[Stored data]
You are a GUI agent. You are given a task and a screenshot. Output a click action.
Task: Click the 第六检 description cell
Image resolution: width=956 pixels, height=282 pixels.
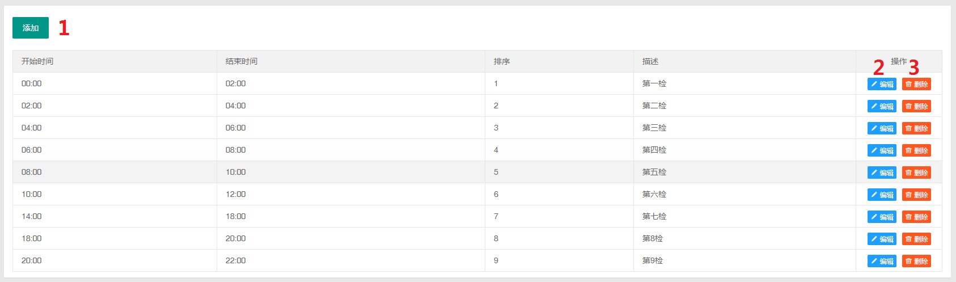click(654, 194)
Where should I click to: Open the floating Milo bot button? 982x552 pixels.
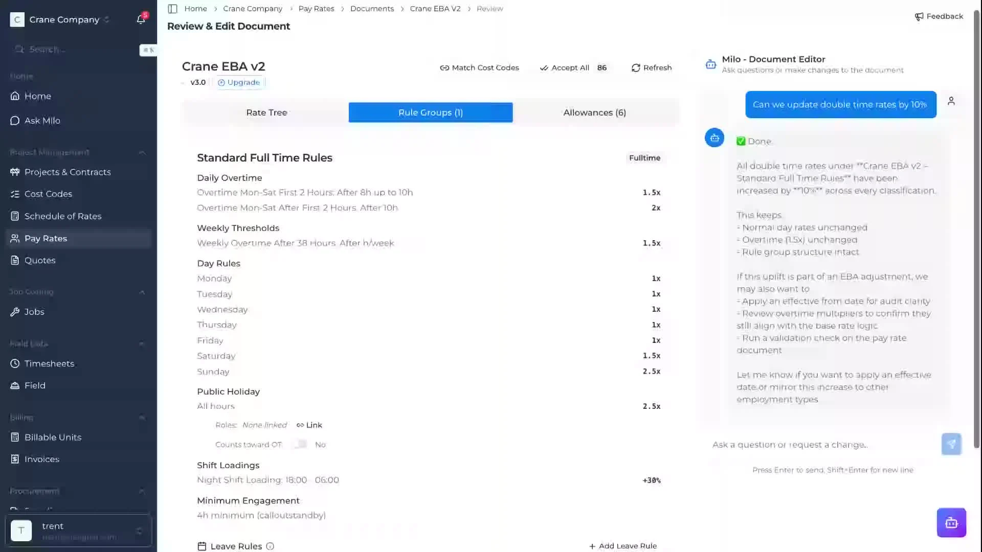coord(951,522)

YOUR OBJECTIVE - Extract each line from the records that contains the word "pixels" and copy those lines in full.

SOLVED PROBLEM -
Image resolution: width=956 pixels, height=282 pixels.
Where should I click to: Open the floating Milo bot button? 982x552 pixels.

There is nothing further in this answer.